* _TRAVAIL À FAIRE_:
1. Pour chaque affirmation, dites si elle correspond au texte sur Lourdes, par oui ou non, en citant mot pour mot les mots du texte qui tranchent. (a) La chapelle dédiée à Bernadette se trouve sur la droite de l'esplanade du Rosaire. (b) La parole inscrite dans cette chapelle vient de l'apparition du 18 février 1858. (c) Sainte Bernadette est fêtée le 11 février.
2. Relevez tous les verbes conjugués au futur simple dans le texte sur Lourdes.
======== BLOC DE TEXTE ========
Jacques-Benoît Rauscher

Evangile de dimanche: heureux qui lit bien ce texte

Cette semaine nous avons fêté Notre Dame de Lourdes et dans quelques jours, le 18 février, nous fêterons Sainte Bernadette. Si vous vous êtes déjà rendus à Lourdes, vous avez peut-être aperçu une petite chapelle sur la gauche de l’esplanade du Rosaire. Celle-ci est précisément dédiée à Bernadette. On y voit l’inscription de la parole que lui a adressée l’apparition du 18 février 1858: «Je ne vous promets pas de vous rendre heureuse dans ce monde mais dans l’autre». Quand on y réfléchit, cette parole peut paraître assez choquante.

Je me suis souvent demandé comment pouvaient l’interpréter les malades couchés à proximité pendant les grandes messes. Dieu ne nous propose-t-il qu’un regard divisé sur notre vie: d’un côté le monde présent, vallée de larmes où il nous faut souffrir; de l’autre une éternité qu’on nous promet heureuse, mais dont on ne sait pas très bien ce qu’elle sera… ni si nous y aurons part?

D’un côté, ceux qui choisissent les plaisirs faciles de la vie présente qui menacent de les conduire vers leur perte éternelle, de l’autre ceux qui consentent à souffrir ici-bas pour triompher là-haut?
======== JEU D'ENREGISTREMENTS ========
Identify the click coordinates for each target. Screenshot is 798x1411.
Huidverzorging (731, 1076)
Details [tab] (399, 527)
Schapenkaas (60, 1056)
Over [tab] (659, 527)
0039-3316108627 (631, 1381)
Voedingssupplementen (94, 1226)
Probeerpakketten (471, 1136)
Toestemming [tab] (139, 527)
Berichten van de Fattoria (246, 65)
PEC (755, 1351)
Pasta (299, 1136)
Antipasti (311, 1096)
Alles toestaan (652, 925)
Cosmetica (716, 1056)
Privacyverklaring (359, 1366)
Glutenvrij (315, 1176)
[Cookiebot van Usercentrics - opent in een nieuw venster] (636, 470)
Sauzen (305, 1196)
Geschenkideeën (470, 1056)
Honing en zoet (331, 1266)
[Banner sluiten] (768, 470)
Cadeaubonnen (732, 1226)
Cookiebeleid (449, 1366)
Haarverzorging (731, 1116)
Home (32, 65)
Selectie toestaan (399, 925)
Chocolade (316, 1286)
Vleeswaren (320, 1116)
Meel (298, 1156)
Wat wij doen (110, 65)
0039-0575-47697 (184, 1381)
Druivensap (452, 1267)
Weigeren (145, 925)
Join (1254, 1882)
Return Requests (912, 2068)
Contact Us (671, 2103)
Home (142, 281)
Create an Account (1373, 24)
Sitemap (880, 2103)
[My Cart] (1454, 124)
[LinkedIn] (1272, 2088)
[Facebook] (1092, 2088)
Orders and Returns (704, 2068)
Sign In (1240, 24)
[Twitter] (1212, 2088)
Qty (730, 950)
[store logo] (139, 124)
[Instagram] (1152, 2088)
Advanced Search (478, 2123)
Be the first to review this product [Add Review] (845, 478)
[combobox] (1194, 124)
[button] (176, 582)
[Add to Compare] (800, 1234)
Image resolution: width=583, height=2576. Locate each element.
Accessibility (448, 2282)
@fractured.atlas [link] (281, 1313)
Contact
========
* _LES RÉPONSES_:
1.
(a) Non : « sur la gauche de l’esplanade du Rosaire ».
(b) Oui : « la parole que lui a adressée l’apparition du 18 février 1858 ».
(c) Non : « le 18 février, nous fêterons Sainte Bernadette ».

2. fêterons, sera, aurons